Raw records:
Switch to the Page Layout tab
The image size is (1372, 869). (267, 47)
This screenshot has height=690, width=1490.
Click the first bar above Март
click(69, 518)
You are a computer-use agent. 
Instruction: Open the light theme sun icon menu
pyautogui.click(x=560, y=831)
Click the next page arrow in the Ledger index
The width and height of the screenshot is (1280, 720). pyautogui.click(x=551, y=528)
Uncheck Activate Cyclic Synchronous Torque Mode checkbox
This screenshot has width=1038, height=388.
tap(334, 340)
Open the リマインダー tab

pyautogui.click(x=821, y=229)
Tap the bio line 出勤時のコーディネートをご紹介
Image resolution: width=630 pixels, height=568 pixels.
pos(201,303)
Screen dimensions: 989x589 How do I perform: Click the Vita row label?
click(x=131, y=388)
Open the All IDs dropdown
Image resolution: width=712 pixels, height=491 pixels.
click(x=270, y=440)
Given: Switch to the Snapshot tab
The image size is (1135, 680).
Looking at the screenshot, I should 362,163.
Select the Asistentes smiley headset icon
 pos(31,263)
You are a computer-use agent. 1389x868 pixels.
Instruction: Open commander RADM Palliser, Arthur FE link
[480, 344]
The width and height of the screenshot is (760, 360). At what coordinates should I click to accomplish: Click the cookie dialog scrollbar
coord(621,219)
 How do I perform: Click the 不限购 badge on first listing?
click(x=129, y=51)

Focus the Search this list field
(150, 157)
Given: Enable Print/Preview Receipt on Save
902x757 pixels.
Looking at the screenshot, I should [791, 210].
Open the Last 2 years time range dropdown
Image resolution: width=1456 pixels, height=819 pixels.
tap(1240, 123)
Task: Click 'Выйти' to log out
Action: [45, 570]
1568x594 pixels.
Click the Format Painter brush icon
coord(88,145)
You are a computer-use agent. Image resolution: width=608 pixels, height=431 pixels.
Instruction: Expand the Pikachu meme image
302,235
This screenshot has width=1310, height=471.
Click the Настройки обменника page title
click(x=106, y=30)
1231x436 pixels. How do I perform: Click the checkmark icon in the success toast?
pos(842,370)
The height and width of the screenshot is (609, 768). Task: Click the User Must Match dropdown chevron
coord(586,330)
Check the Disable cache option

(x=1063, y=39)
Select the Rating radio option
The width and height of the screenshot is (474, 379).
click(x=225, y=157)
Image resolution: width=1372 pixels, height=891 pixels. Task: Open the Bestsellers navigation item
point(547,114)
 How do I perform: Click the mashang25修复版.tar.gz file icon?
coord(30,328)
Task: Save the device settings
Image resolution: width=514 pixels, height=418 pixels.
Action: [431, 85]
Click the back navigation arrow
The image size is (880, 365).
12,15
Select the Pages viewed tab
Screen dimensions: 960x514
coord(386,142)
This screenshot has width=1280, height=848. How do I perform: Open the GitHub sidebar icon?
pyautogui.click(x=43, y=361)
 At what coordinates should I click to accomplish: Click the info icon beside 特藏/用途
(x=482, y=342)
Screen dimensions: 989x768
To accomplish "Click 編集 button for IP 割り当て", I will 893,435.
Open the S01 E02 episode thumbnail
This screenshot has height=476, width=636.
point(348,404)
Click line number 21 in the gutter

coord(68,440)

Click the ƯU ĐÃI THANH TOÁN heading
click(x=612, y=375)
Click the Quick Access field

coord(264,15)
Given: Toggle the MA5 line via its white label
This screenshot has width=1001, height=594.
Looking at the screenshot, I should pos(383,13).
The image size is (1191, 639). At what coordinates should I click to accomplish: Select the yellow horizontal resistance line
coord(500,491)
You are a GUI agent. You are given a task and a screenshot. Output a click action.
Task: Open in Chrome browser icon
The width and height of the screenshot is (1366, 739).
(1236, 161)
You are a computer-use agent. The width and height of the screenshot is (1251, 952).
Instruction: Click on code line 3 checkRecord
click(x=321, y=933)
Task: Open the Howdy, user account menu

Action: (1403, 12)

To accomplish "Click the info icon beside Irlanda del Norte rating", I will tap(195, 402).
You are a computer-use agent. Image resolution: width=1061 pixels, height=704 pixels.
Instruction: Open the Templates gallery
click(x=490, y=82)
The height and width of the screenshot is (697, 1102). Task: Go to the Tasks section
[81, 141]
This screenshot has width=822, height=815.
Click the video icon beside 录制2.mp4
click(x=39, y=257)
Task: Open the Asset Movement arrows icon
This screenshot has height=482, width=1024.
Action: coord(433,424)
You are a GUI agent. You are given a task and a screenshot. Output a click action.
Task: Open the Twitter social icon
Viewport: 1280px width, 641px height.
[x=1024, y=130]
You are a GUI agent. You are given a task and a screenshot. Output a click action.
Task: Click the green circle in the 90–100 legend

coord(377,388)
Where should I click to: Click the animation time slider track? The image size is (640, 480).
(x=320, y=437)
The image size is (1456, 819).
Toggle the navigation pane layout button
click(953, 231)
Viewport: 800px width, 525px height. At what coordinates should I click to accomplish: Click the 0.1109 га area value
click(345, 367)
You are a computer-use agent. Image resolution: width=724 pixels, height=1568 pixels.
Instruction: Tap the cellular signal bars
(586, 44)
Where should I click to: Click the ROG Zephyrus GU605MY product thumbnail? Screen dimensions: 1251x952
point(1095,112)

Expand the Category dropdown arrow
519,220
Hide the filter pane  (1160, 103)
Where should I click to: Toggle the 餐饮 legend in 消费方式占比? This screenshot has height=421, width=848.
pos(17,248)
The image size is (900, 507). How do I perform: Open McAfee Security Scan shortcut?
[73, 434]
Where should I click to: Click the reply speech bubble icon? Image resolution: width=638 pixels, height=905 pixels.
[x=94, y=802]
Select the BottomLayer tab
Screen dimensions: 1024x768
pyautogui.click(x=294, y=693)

Objective:
Copy out the listing above, from the line with "This screenshot has width=1280, height=848." to the line with "click(953, 231)", both included.

Result below:
This screenshot has width=1280, height=848. How do I perform: Open the GitHub sidebar icon?
pyautogui.click(x=43, y=361)
 At what coordinates should I click to accomplish: Click the info icon beside 特藏/用途
(x=482, y=342)
Screen dimensions: 989x768
To accomplish "Click 編集 button for IP 割り当て", I will 893,435.
Open the S01 E02 episode thumbnail
This screenshot has height=476, width=636.
point(348,404)
Click line number 21 in the gutter

coord(68,440)

Click the ƯU ĐÃI THANH TOÁN heading
click(x=612, y=375)
Click the Quick Access field

coord(264,15)
Given: Toggle the MA5 line via its white label
This screenshot has width=1001, height=594.
Looking at the screenshot, I should pos(383,13).
The image size is (1191, 639). At what coordinates should I click to accomplish: Select the yellow horizontal resistance line
coord(500,491)
You are a GUI agent. You are given a task and a screenshot. Output a click action.
Task: Open in Chrome browser icon
The width and height of the screenshot is (1366, 739).
(1236, 161)
You are a computer-use agent. The width and height of the screenshot is (1251, 952).
Instruction: Click on code line 3 checkRecord
click(x=321, y=933)
Task: Open the Howdy, user account menu

Action: (1403, 12)

To accomplish "Click the info icon beside Irlanda del Norte rating", I will tap(195, 402).
You are a computer-use agent. Image resolution: width=1061 pixels, height=704 pixels.
Instruction: Open the Templates gallery
click(x=490, y=82)
The height and width of the screenshot is (697, 1102). Task: Go to the Tasks section
[81, 141]
This screenshot has width=822, height=815.
Click the video icon beside 录制2.mp4
click(x=39, y=257)
Task: Open the Asset Movement arrows icon
This screenshot has height=482, width=1024.
Action: coord(433,424)
You are a GUI agent. You are given a task and a screenshot. Output a click action.
Task: Open the Twitter social icon
Viewport: 1280px width, 641px height.
[x=1024, y=130]
You are a GUI agent. You are given a task and a screenshot. Output a click action.
Task: Click the green circle in the 90–100 legend

coord(377,388)
Where should I click to: Click the animation time slider track? The image size is (640, 480).
(x=320, y=437)
The image size is (1456, 819).
Toggle the navigation pane layout button
click(953, 231)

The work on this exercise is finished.